#### Exercise aim
The output consists only of the lines from the one with "This screenshot has" through the end of the records, each printed exactly, and contains no pictures.

#### Recorded data
···

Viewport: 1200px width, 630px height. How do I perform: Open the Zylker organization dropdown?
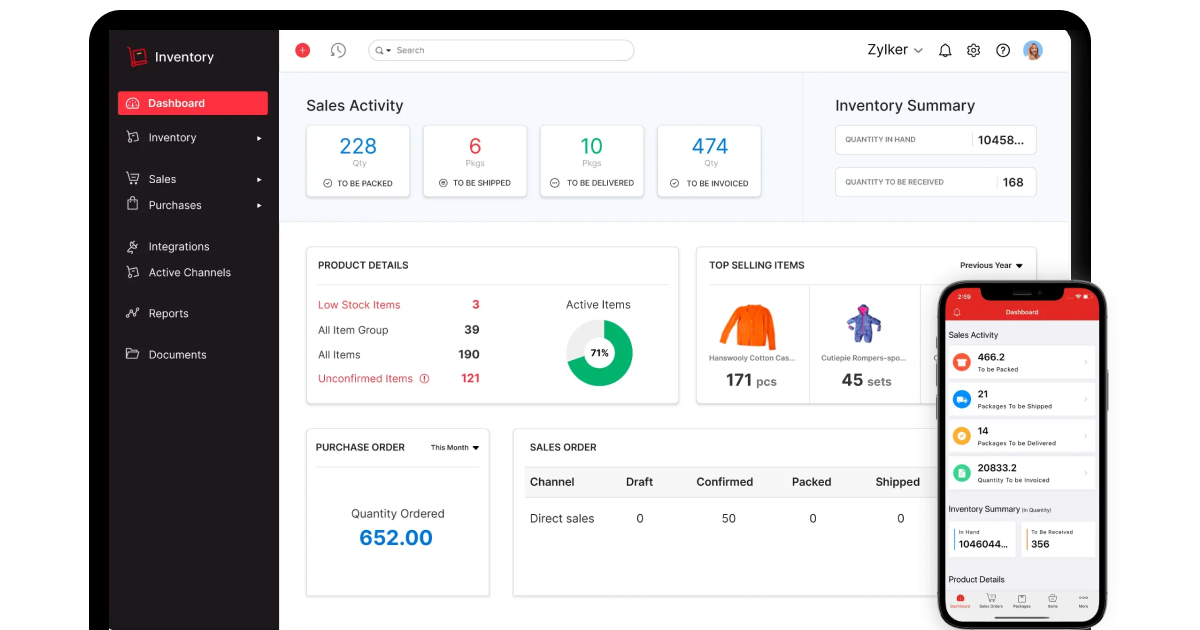pos(893,49)
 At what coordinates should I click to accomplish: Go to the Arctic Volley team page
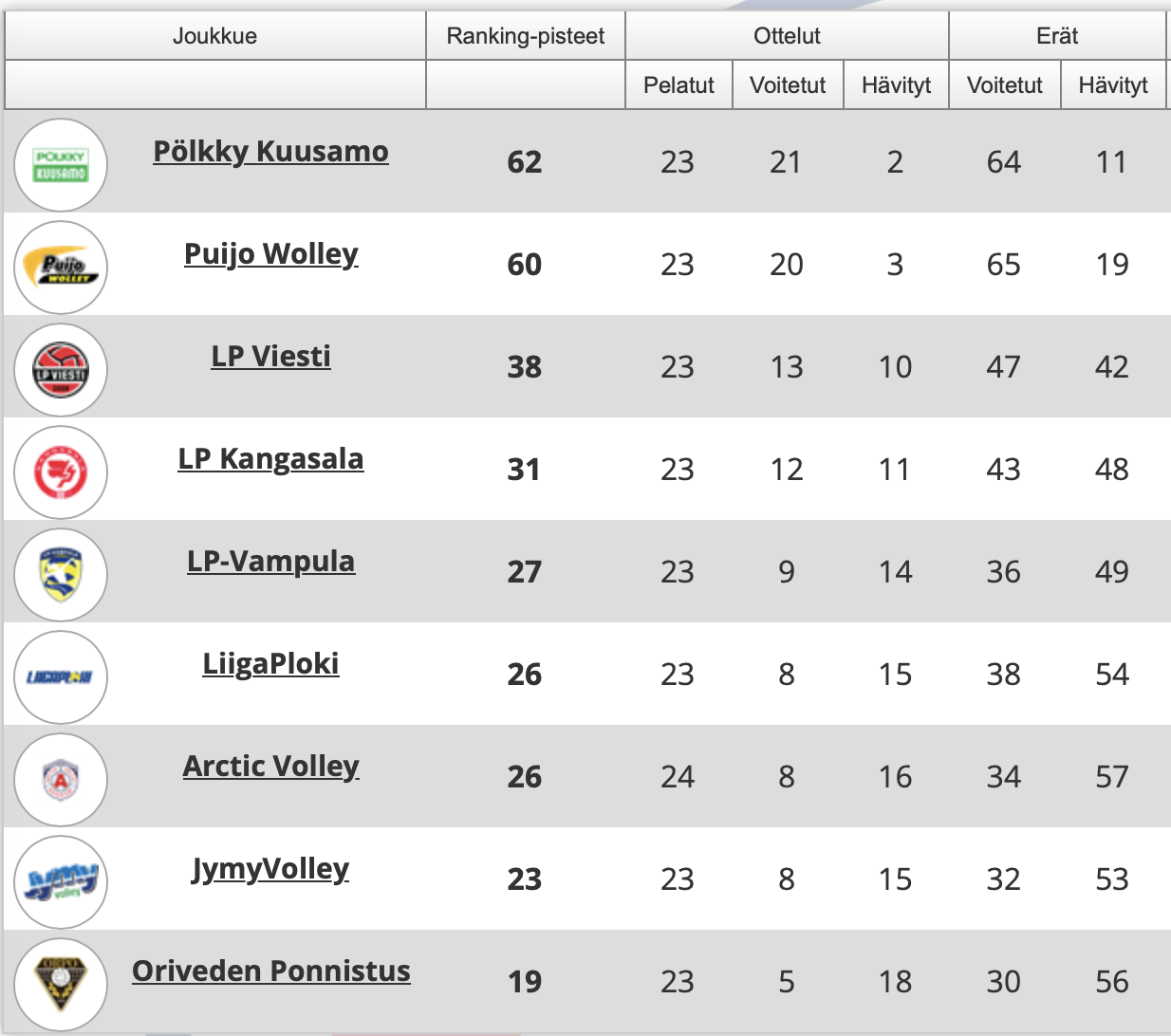point(270,767)
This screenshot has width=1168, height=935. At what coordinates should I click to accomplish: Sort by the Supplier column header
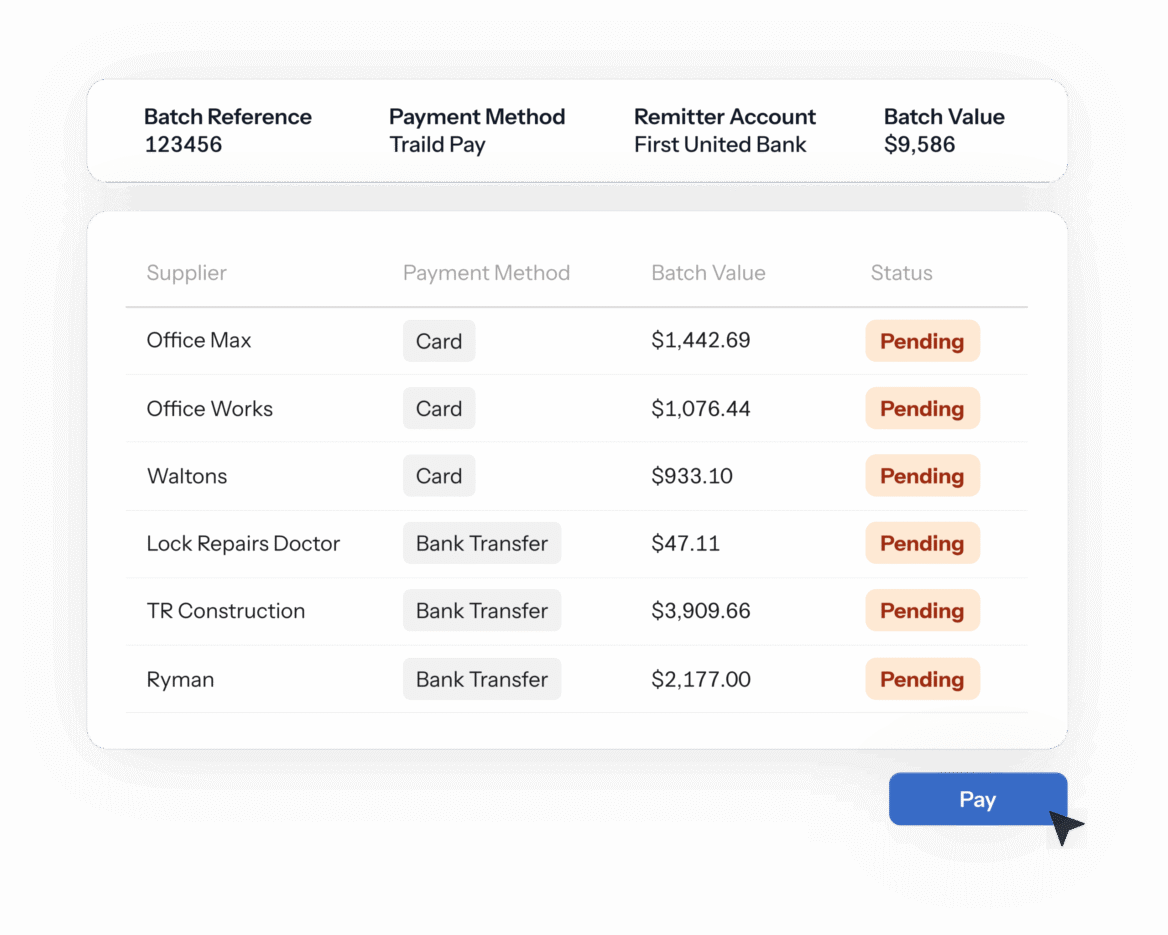pyautogui.click(x=186, y=273)
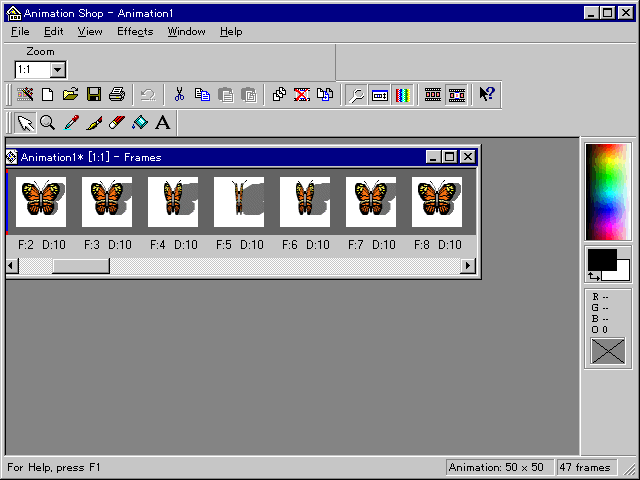Click the Cut (scissors) icon

(179, 95)
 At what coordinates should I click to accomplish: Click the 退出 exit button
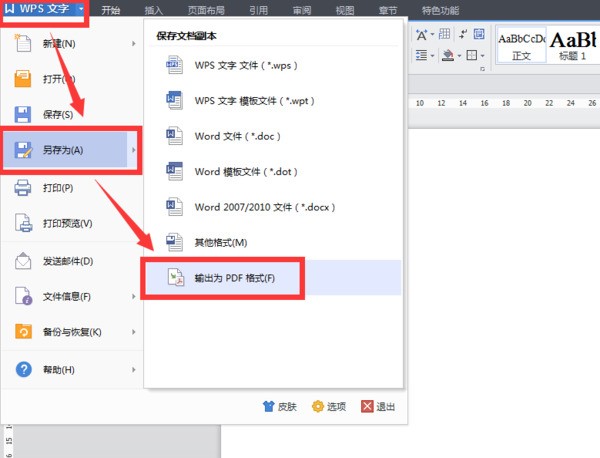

···

#### Exercise solution
This screenshot has width=1168, height=935. At what coordinates should I click to accomplish: Sort by the Supplier column header
pyautogui.click(x=186, y=273)
Click the Cut (scissors) icon

(179, 95)
 At what coordinates should I click to accomplish: Click the 退出 exit button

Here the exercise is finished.